What you have to do> Where the records below reach the line containing "soñho (28, 293)", start transcribing, and end with the line containing "[Ouvrir le média", exactly and with nothing else added.

Exercise materials>
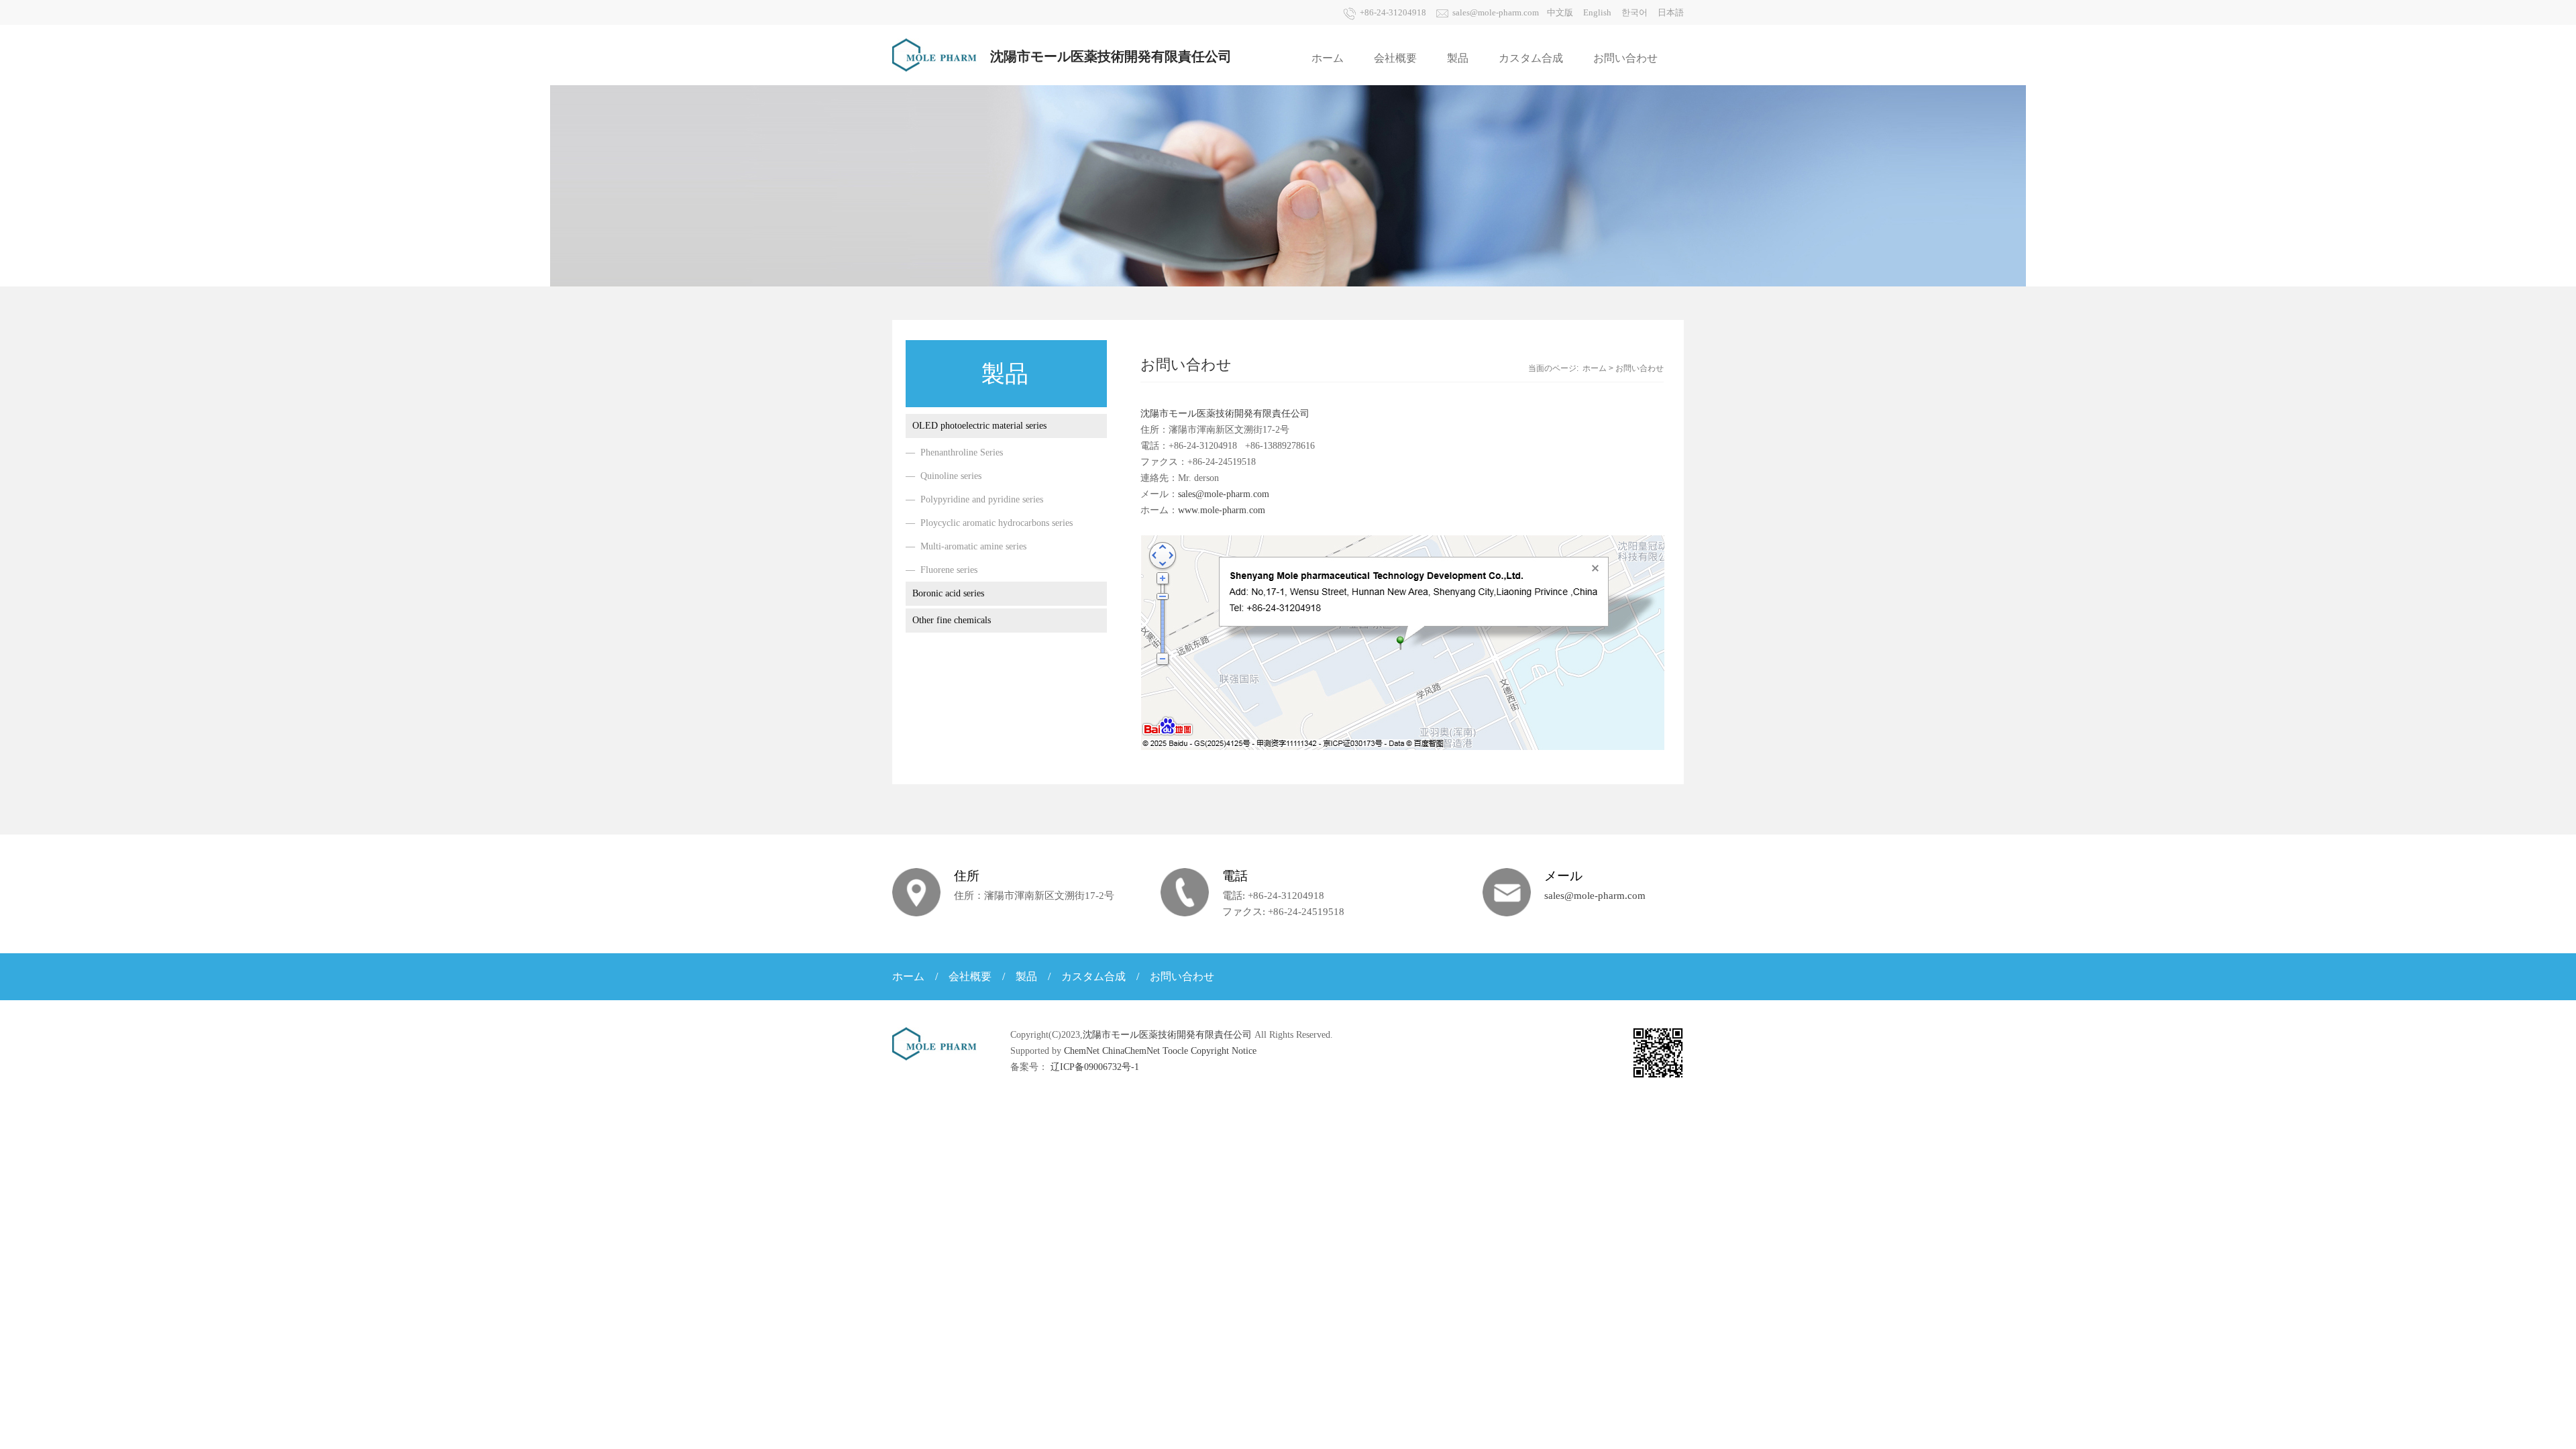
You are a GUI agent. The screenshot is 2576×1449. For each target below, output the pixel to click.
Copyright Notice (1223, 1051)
--
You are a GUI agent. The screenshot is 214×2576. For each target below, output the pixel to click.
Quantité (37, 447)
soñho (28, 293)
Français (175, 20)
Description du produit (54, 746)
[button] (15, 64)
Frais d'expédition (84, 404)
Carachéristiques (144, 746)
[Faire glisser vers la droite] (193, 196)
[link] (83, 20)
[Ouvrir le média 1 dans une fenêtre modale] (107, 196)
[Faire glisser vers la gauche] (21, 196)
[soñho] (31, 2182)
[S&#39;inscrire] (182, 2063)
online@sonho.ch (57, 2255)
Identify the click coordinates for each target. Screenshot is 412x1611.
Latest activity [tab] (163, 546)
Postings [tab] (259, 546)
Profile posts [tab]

Exercise response>
soñho (28, 293)
Français (175, 20)
Description du produit (54, 746)
[button] (15, 64)
Frais d'expédition (84, 404)
Carachéristiques (144, 746)
[Faire glisser vers la droite] (193, 196)
[link] (83, 20)
[Ouvrir le média 1 dans une fenêtre modale] (107, 196)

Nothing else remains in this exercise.